We then cut two more 2x4's 5 ft. long to give us the width of the coop. Now our structure is already solid.

Next, we braced the top with 2x2's (2x4 ripped in half on table saw)

We added floor joists in between the 2x4 base which started to look a lot like a bed frame. We took into account the thickness of our flooring material, 1/2" plywood, so we screwed in the joists 1/2" from the top. This is because we wanted to be able to sweep out debris easily with a broom.

Here is a view of the under side of the floor.

We learned from looking at the trusses inside our shed how to make a super sturdy roof. Just miter your ends to your desired angle. We like a 35 degree so we cut out 4 pairs of 2x2 boards with plenty of overhang. (The more overhang, the better. I think it gives the old-fashioned look) Then we cut out scraps of the plywood to the shape of the angle, then screwed in four screws. We did this on each side and they were strong enough to support Rusty climbing all over the roof .
He added 2x2's bracing supports to the bottom of the trusses as well. We screwed these boards to the truss then down onto the frame for stability. Make sure these boards are cut flush with the building as to not inhibit the roofing material when you get there. We also blocked in between the trusses on the bottom to eliminate any open space once the roof is added.

Rus blocked inbetween the trusses for added support with 2x2's. We stagger the blocking material to allow for screws to be drilled in from the sides.

We screwed a 2x4 in the center and framed out the rough opening for windows wth 2x2. We used whatever scrap material to separate the living quarters. Rusty then stapled on the hardward cloth.

Now for the siding! We nailed on a 2x2 guide to assure the boards would all be even around the window opening. Then we screwed in our relcaimed barnwood siding :) LUV IT!! Using the same angle as the trusses, we mitered the boards to follow our roof line.

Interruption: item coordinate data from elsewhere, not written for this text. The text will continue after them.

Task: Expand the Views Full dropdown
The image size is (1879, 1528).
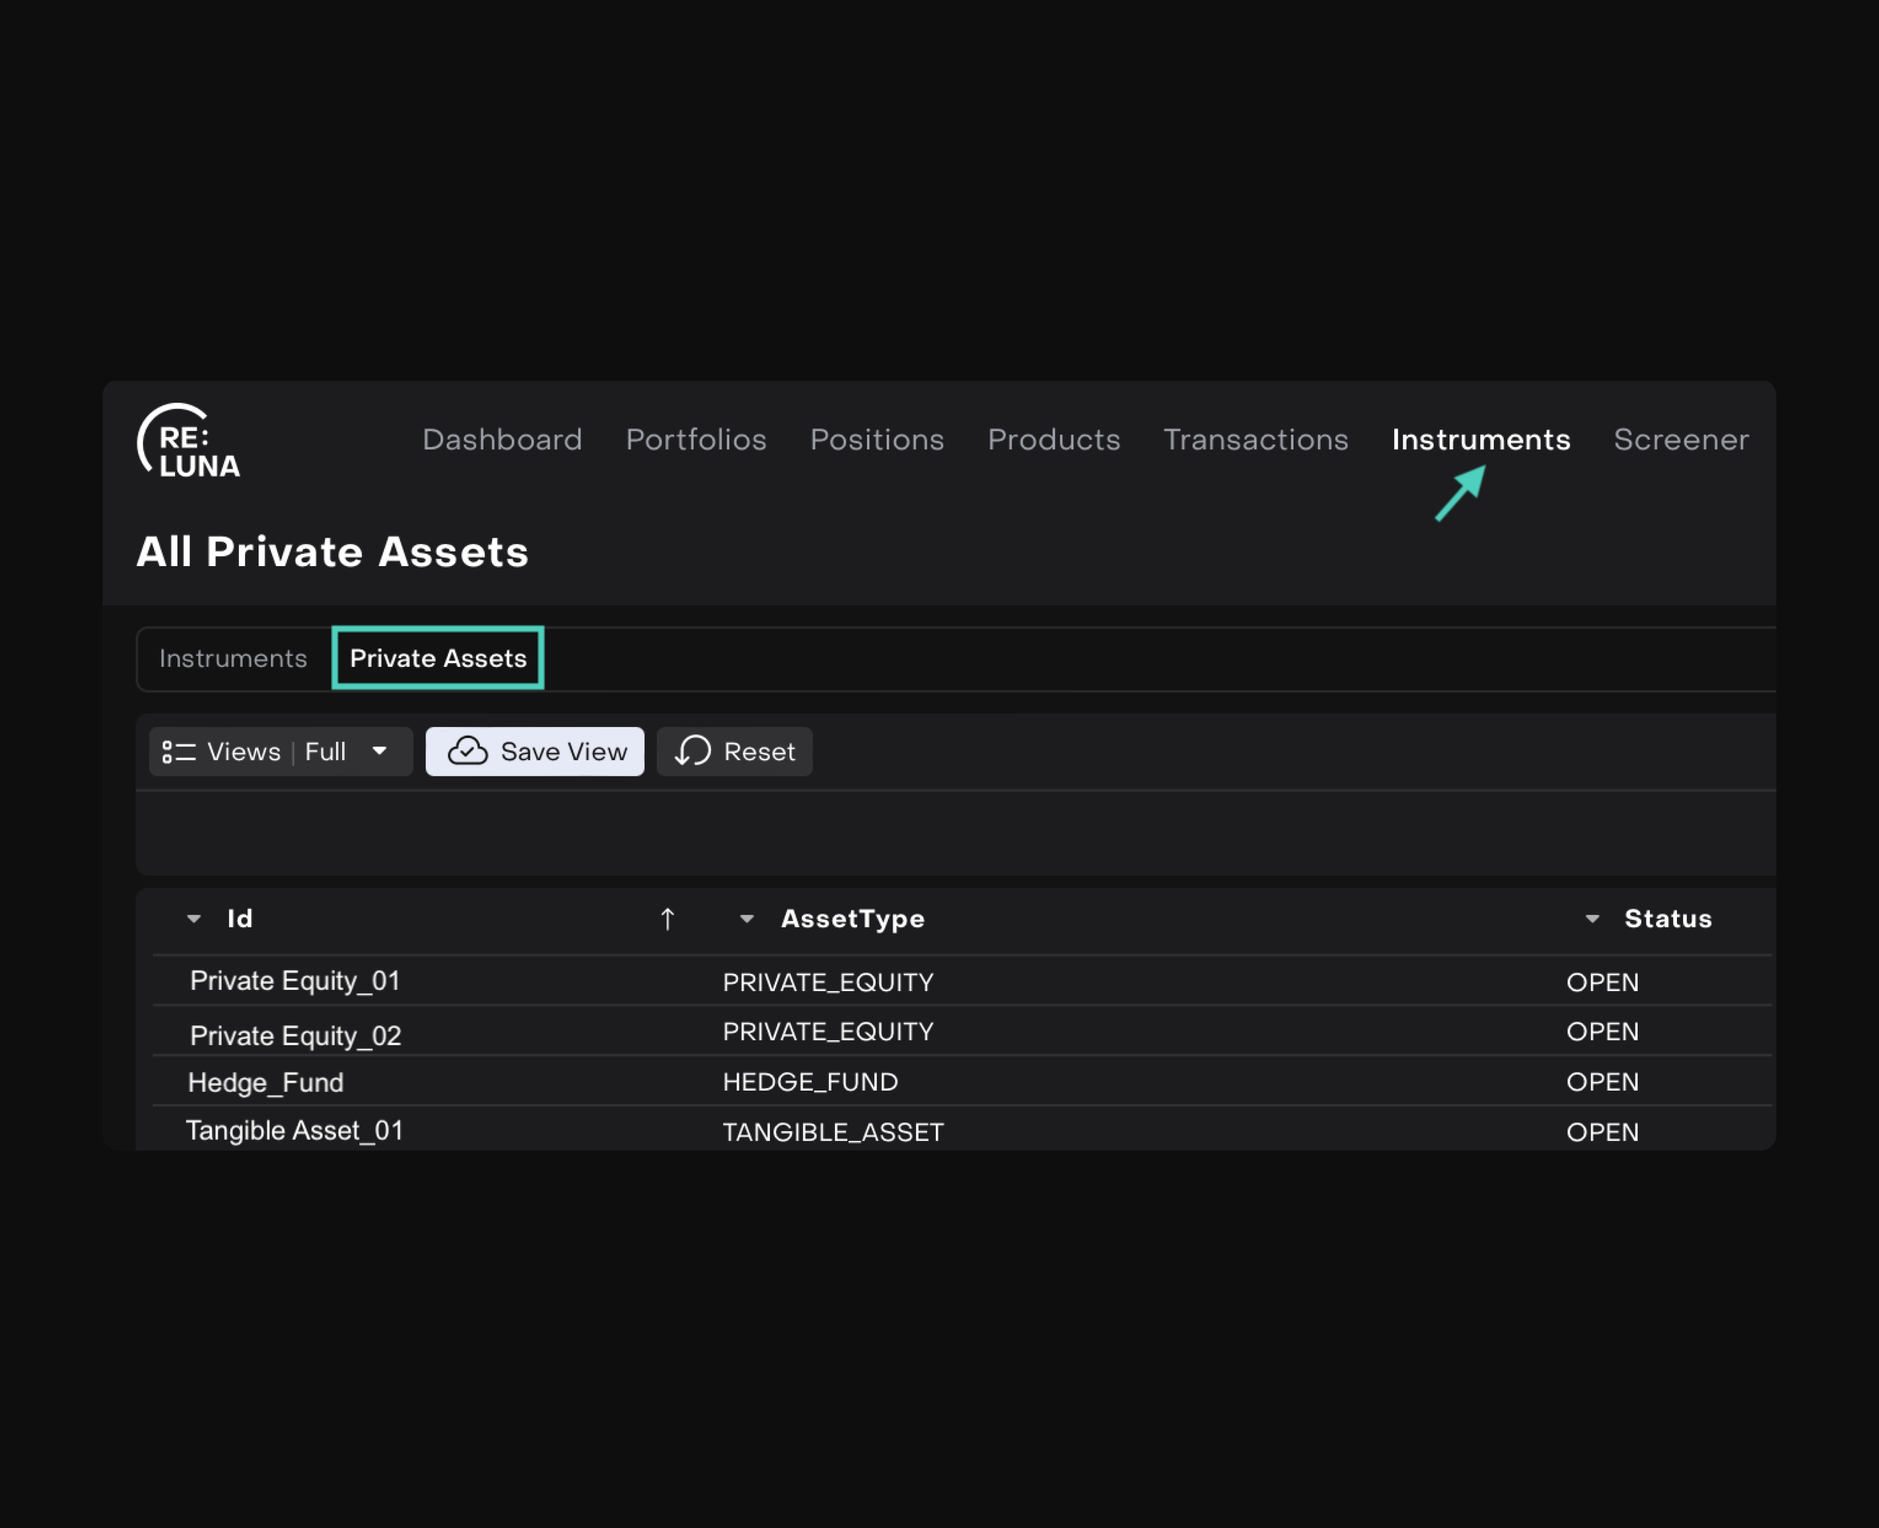Action: [379, 751]
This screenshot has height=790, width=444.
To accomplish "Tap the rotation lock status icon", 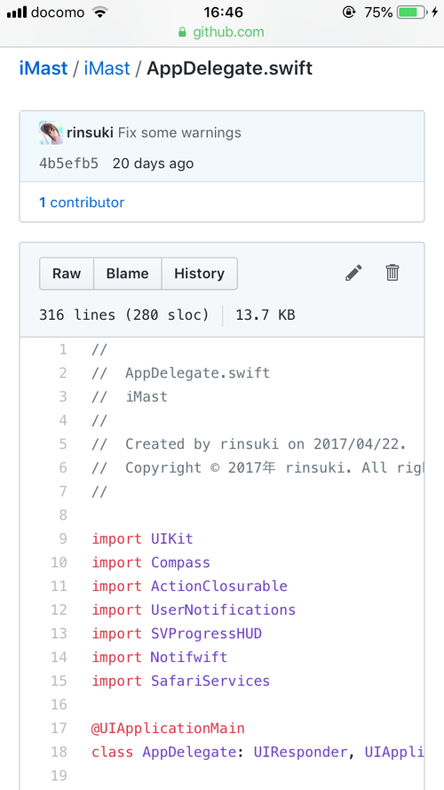I will pyautogui.click(x=349, y=12).
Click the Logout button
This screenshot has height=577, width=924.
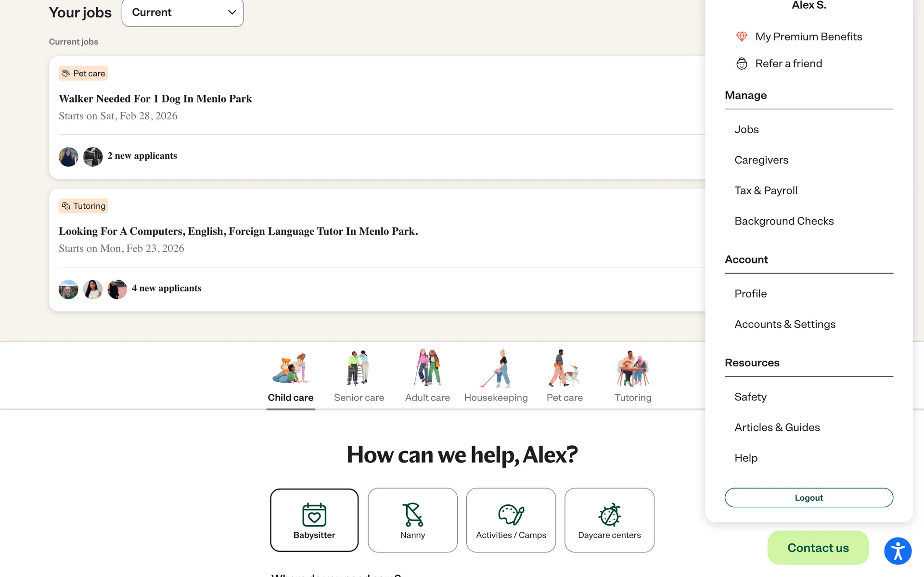coord(809,498)
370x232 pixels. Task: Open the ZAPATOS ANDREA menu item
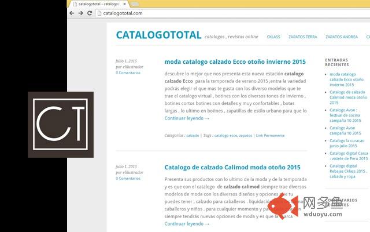pos(342,37)
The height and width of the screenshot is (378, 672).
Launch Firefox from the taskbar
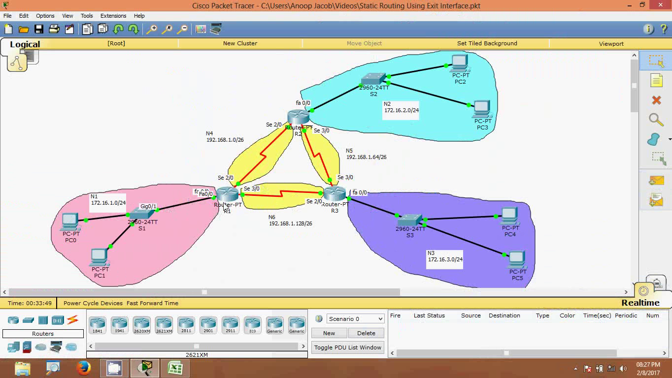(83, 368)
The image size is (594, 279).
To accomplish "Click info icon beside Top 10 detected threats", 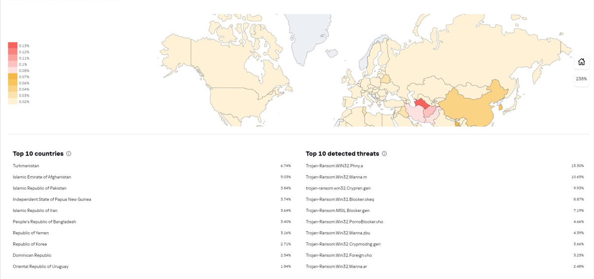I will pos(384,154).
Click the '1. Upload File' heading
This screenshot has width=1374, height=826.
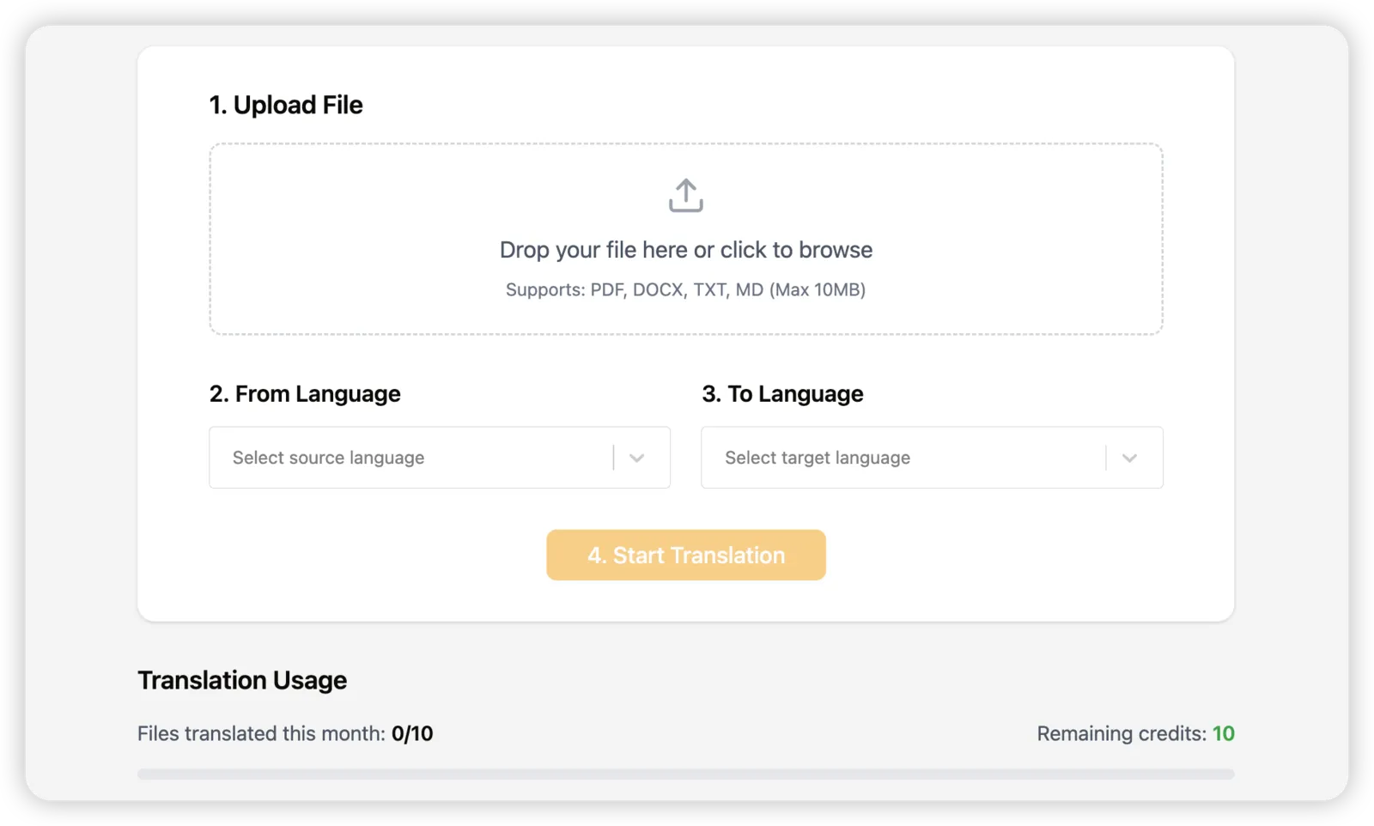[x=286, y=105]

We screwed 2x2's that were 10 inches long to the face and rear of our building. We used two 3 inch screws in each one for strength. We added one more truss to the front and back and screwed those into the 10 inch boards. This will give an attractive overhang.


We scored some reclaimed corrugated roofing as well. I hate cutting metal so we cut just what we had to. We cut the length to fit then just overlapped it evenly. I like the length to be at least an inch past the wooden truss to prevent water from dripping on any exposed wood. We then screwed down one long sheet on the very top and folded it over both sides. Lasty, we go over the metal with silicone to seal any holes.
Here's a pic of the finished coop without the runs attached.


Chicken doors were added on the sides. Opening and closing the traps from the outside took a bit of creative thinking. Hubby came up with this idea which is idea which turned out to work great. We cut out a peice of barnwood that would allow the chickens to fit through comfortably (about 12" high by 7" wide) we attached the top back on with a hinge and attached an eye hook so that it could be pulled up and dropped back down. We attached some chain to the hook and cut a hole in the galvanized roof and installed a galvanized "romex connector" (electrical supply) so that the chain could be pulled through easily. We then just bent a nail on the wooden frame of the coop to hold the trap door open. We added a little landing underneath so the birdies could jump and down.

We put in little doors on the runs so the trios could have separate free-ranging time.

Here's a pic of the back of the coop and of the nesting boxes.

We assembled the barn doors and just affixed them with these horizontal boards and screwed them in. We attached them to the frame with hinges. The green cord coming from the coop is only temporary... it's hooked up to two heat lights for a little heat during these cold months.